Le capitaine était assez bon ingénieur pour s’apercevoir que la fougasse brûlait ; il ne fut donc pas surpris d’entendre lady Ashton annoncer le même jour qu’elle abrégerait son séjour chez lady Blenkensop. Elle partit en effet le lendemain à la pointe du jour, pour retourner en Écosse avec toute la célérité que permettaient le mauvais état des routes et la manière dont elle devait voyager.
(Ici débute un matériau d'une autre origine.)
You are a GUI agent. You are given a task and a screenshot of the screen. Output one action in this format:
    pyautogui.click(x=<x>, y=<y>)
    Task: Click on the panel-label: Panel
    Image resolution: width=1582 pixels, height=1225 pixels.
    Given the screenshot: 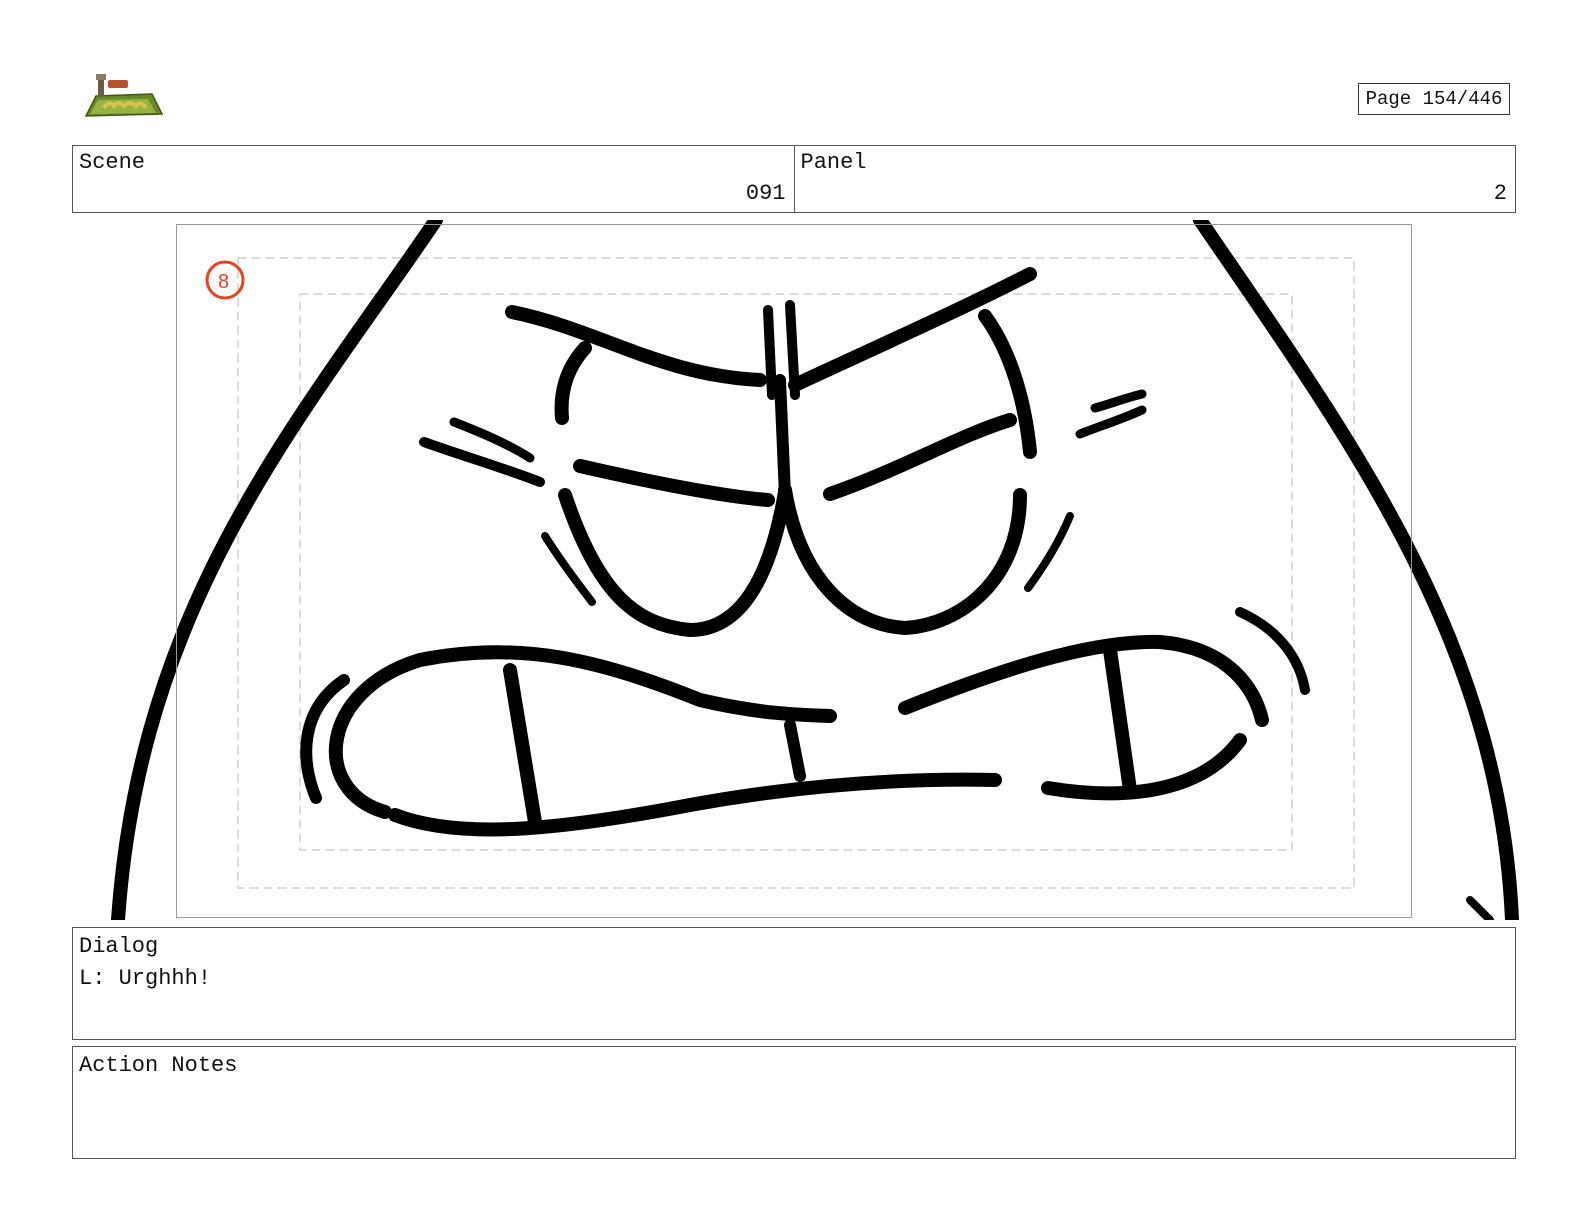 What is the action you would take?
    pyautogui.click(x=834, y=162)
Infortuné garde des sceaux ! il se doutait peu de l’orage qui s’avançait sur lui avec toute la rapidité d’une voiture gothique attelée de six chevaux ; tel que Don Gayferos, il oubliait sa dame pour ne s’occuper que de la visite tant attendue du marquis d’Athol, le jour était enfin venu où il avait l’assurance positive que ce personnage important honorerait le château de Ravenswood de sa présence, à une heure après midi, ce qui était bien tard pour le dîner et causait bien du tracas dans la maison. Sir William parcourait l’un après l’autre les appartements, tenait conseil dans les caves avec le sommelier ; il osa même se montrer dans la cuisine, au risque d’avoir un démêlé avec le cuisinier, serviteur assez fier pour braver les ordres de lady Ashton elle-même. Sûr que tout était en bon train, il se rendit avec sa fille et Ravenswood sur une terrasse d’où il pourrait découvrir au loin l’équipage du marquis. Cette terrasse, flanquée d’un lourd rempart en pierre, s’étendait devant la façade du château, à hauteur du premier étage, et l’on entrait dans la cour par une large porte pratiquée au-dessous : un large escalier en pierre y conduisait. Cette disposition, tout en le protégeant, laissait au château l’apparence d’une maison de plaisance, et prouvait que les anciens lords de Ravenswood jouissaient sans trouble de leur immense pouvoir.